### What is needed
Rename every "Viewport" in the listing below to "Window" and reproduce the lines with nothing else changed.

### Data on locating visible targets
○ ○ ○

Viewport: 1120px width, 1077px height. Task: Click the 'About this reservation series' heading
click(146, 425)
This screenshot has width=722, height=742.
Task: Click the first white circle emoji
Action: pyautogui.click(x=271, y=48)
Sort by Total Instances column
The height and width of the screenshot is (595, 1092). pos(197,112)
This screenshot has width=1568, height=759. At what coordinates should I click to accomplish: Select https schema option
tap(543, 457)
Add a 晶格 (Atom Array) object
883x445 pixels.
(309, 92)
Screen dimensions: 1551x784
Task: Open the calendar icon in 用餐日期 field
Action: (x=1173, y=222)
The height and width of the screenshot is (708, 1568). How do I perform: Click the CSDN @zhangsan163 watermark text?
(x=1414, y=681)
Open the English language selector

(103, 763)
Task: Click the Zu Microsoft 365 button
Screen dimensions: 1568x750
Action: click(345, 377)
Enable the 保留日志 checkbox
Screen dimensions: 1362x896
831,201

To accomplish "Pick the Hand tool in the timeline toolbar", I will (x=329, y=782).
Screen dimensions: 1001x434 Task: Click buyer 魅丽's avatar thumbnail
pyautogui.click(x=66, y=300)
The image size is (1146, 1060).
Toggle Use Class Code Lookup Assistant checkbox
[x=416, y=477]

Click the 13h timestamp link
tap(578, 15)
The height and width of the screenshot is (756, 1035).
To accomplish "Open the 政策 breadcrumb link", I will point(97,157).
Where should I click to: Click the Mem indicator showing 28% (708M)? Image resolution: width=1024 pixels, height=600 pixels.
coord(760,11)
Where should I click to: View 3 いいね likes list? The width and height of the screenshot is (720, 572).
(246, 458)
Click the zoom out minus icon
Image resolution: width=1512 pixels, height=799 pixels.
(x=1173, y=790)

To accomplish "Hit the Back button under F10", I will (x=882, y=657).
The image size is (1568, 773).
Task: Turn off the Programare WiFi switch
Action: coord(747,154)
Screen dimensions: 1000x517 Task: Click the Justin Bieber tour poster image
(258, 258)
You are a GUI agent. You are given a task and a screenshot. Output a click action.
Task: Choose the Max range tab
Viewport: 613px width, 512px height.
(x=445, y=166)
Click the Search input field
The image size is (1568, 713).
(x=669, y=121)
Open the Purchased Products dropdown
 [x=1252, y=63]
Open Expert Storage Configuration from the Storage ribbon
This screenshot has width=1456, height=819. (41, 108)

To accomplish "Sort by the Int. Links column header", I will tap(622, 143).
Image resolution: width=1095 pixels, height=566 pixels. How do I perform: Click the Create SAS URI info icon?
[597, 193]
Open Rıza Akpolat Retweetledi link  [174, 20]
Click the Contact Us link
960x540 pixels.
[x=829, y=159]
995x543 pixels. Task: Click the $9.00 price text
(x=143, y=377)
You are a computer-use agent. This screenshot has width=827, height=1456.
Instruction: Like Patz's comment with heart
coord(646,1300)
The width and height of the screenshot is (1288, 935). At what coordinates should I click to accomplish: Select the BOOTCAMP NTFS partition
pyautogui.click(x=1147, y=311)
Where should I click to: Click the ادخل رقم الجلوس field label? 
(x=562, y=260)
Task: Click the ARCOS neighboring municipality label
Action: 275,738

○ ○ ○

### Complete response
Window: 1120px width, 1077px height. Task: Click the 'About this reservation series' heading
click(146, 425)
This screenshot has width=722, height=742.
Task: Click the first white circle emoji
Action: pyautogui.click(x=271, y=48)
Sort by Total Instances column
The height and width of the screenshot is (595, 1092). pos(197,112)
This screenshot has width=1568, height=759. At what coordinates should I click to accomplish: Select https schema option
tap(543, 457)
Add a 晶格 (Atom Array) object
883x445 pixels.
(309, 92)
Screen dimensions: 1551x784
Task: Open the calendar icon in 用餐日期 field
Action: (x=1173, y=222)
The height and width of the screenshot is (708, 1568). How do I perform: Click the CSDN @zhangsan163 watermark text?
(x=1414, y=681)
Open the English language selector

(103, 763)
Task: Click the Zu Microsoft 365 button
Screen dimensions: 1568x750
Action: click(345, 377)
Enable the 保留日志 checkbox
Screen dimensions: 1362x896
831,201

To accomplish "Pick the Hand tool in the timeline toolbar", I will (x=329, y=782).
Screen dimensions: 1001x434 Task: Click buyer 魅丽's avatar thumbnail
pyautogui.click(x=66, y=300)
The image size is (1146, 1060).
Toggle Use Class Code Lookup Assistant checkbox
[x=416, y=477]

Click the 13h timestamp link
tap(578, 15)
The height and width of the screenshot is (756, 1035).
To accomplish "Open the 政策 breadcrumb link", I will point(97,157).
Where should I click to: Click the Mem indicator showing 28% (708M)? Image resolution: width=1024 pixels, height=600 pixels.
coord(760,11)
Where should I click to: View 3 いいね likes list? The width and height of the screenshot is (720, 572).
(246, 458)
Click the zoom out minus icon
Image resolution: width=1512 pixels, height=799 pixels.
(x=1173, y=790)

To accomplish "Hit the Back button under F10", I will (x=882, y=657).
The image size is (1568, 773).
Task: Turn off the Programare WiFi switch
Action: coord(747,154)
Screen dimensions: 1000x517 Task: Click the Justin Bieber tour poster image
(258, 258)
You are a GUI agent. You are given a task and a screenshot. Output a click action.
Task: Choose the Max range tab
Window: 613px width, 512px height.
(x=445, y=166)
Click the Search input field
The image size is (1568, 713).
(x=669, y=121)
Open the Purchased Products dropdown
 [x=1252, y=63]
Open Expert Storage Configuration from the Storage ribbon
This screenshot has width=1456, height=819. (41, 108)

To accomplish "Sort by the Int. Links column header", I will tap(622, 143).
Image resolution: width=1095 pixels, height=566 pixels. How do I perform: Click the Create SAS URI info icon?
[597, 193]
Open Rıza Akpolat Retweetledi link  [174, 20]
Click the Contact Us link
960x540 pixels.
[x=829, y=159]
995x543 pixels. Task: Click the $9.00 price text
(x=143, y=377)
You are a computer-use agent. This screenshot has width=827, height=1456.
Instruction: Like Patz's comment with heart
coord(646,1300)
The width and height of the screenshot is (1288, 935). At what coordinates should I click to accomplish: Select the BOOTCAMP NTFS partition
pyautogui.click(x=1147, y=311)
Where should I click to: Click the ادخل رقم الجلوس field label? 
(x=562, y=260)
Task: Click the ARCOS neighboring municipality label
Action: 275,738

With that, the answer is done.